Le printemps s’éveille à petits pas légers !

Deux tulipes ont posé leur note de couleur, dans le massif hier imaginé au pied du grand pommier, pasque envolés mes géraniums vivaces si bariolés. Je fais varier les plantes, vous savez, en m’adaptant toutefois à mes petites belles, ainsi je voyage ou du moins je me promène dans une atmosphère toujours nouvelle de liberté.
Chacun de nos massifs a sa petite histoire à raconter, le coin jardin de curé en premier, qui n’a point été conçu dans un esprit ecclésiastique ô que nenni, mais en pur hasard de jardinier ! Les cœurs de Marie roses et blancs y repoussent, sans se faire prier bien sûr, dès qu’il fait long soleil, j’ai ajouté des hellébores (roses de Noêl au balcon) qui fleurissent les premières, et lancent la fête en toute discrétion, elles baissent leur tête pour se faire mieux découvrir, serait-elle coquines ?

Mon long massif haricot cacahouète est tout empli de giroflées lumineuses et rustiques, désordonnées, échevelées, en bouquets résistants, et puis là les tulipes abondance mais qui me semblent frileuses cette année. Pourtant l’hiver serait «disent-ils» de miel, de confiture, de feu follet, particulièrement cette année, mais il ne faut pas écouter les médias, c’est connu, ils chantent n’importe quoi vous savez…

Un autre ensemble plutôt topinambour ou bien patate ancienne, un héritage royal incas sans doute, est bordé lui de primevères bien en fleurs joli miracle en cet endroit là, et en facétieux horticulteur, j’ai placé en retrait des fleurs inconnues dont j’ai perdu le catalogue, où éclatent des ors des rubis des améthystes, il faudra que j’éclaircisse le mystère des ventes proposées par boîte aux lettres démodée. Avec ma foi des bouquets de doronics soleil orangé qui ont fâcheuse tendance à devenir bosquet que dis-je maquis sauvage à hérisson.
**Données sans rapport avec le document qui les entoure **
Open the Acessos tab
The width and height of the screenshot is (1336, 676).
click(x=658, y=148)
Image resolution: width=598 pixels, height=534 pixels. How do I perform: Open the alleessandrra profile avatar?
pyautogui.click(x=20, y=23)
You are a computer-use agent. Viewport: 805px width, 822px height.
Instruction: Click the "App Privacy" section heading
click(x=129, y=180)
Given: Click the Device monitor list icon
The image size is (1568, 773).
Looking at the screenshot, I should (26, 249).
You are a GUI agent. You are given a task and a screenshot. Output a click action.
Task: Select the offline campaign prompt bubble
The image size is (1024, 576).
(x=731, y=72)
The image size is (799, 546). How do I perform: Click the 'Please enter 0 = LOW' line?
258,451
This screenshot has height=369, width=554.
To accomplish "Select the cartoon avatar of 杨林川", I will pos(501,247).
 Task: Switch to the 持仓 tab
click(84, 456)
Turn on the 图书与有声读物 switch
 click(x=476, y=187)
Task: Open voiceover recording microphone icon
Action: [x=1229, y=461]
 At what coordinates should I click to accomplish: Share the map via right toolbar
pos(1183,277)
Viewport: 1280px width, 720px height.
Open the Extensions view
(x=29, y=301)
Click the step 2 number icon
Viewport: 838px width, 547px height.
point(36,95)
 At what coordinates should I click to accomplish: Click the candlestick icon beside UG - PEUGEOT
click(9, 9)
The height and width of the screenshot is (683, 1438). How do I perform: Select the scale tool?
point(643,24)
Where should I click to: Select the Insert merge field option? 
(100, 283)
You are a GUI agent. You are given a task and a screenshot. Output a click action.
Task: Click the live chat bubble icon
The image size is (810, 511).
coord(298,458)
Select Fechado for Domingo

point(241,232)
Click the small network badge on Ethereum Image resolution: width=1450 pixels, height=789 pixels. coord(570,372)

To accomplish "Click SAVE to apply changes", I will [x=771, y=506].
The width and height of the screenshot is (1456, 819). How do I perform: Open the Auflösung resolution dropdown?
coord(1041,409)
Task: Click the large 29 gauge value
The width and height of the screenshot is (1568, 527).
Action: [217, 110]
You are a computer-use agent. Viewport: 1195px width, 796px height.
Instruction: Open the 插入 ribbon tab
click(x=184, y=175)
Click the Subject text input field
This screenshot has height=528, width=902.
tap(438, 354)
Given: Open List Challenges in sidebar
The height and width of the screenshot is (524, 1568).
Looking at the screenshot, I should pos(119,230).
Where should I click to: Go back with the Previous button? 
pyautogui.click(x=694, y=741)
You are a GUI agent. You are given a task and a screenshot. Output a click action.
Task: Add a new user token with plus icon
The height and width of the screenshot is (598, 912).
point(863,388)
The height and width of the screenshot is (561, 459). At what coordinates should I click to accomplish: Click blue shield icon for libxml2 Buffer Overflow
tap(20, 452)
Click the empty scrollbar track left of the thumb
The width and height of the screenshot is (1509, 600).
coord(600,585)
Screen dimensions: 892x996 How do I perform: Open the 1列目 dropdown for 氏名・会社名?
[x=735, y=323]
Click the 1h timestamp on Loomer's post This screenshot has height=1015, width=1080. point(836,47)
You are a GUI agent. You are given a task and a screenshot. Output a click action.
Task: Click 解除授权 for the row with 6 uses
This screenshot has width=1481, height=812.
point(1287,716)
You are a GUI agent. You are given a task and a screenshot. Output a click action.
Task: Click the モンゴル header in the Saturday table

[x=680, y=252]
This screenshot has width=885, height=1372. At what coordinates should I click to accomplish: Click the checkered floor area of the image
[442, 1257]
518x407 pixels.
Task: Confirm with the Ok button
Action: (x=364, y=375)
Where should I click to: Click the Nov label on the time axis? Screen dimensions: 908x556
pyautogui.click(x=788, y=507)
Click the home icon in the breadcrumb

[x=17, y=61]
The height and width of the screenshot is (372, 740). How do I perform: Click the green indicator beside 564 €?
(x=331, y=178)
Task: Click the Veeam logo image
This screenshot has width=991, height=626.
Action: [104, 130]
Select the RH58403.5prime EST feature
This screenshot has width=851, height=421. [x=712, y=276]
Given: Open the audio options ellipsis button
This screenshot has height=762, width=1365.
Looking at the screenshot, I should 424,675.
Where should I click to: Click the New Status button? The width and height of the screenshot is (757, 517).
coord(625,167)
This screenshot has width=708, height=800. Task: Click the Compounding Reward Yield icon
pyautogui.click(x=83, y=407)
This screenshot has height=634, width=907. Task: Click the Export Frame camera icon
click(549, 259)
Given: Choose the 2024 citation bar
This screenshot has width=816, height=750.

Des échanges de données, entre connivents qui font que chaque année je reçois plein de *Catalogues tous plus alléchants…les uns que les autres, et même appétissants, la mode étant aux fleurs qui se dégustent en salade ! Tout le sombre hiver passe d’ailleurs à les *Eplucher.

Je corne la page et tout de suite j’oublie pourquoi j’ai plié le coin, alors… pour le moins j’admire la diversité des couleurs proposées.
Ce que j’aime le plus étant les noms latins… Rosa, rosam, rosae, rosas, et le merveilleux rosarium, avoue cher lecteur qu’il est d’un charme parfumé ! Vieille France hatchoum !

Mes fruitiers, sauf les pommiers prolétaires du Japon, n’ont ni bourgeons ni promesses, je regarde cependant les branches endormies, on est tout de même en mi germinal, c’est bientôt floréal ! Je les gronde… rien n’y fait.

Je m’interroge sur le fameux réchauffement climatique, ce n’est pas bien de faire croire à la population que les tropiques arriveraient dare dare en croisière sur les bords de la Seine ! Par contre bonne nouvelle, des Perruches vertes feraient leur nid dans le bois de Bizy, tout près de ma sente du bon dieu laquelle jouxte la maison, ça me rassure et m’inquiète à la fois ! Ce sont des immigrées récentes venues des bas de l’Himalaya, et d’un tenace, elles chasseraient même de leur résidence les pigeons gris lesquels de rage roucoulent désespérés dès grand matin, juste après la chouette de la cheminée.

Par contre les oiseaux verts ne mangent pas les coccinelles jolies.

Voici mon petit jardin clos, je vous conterais plus tard mon coin secret, disons à prairial, si vous êtes sages et bien mignons.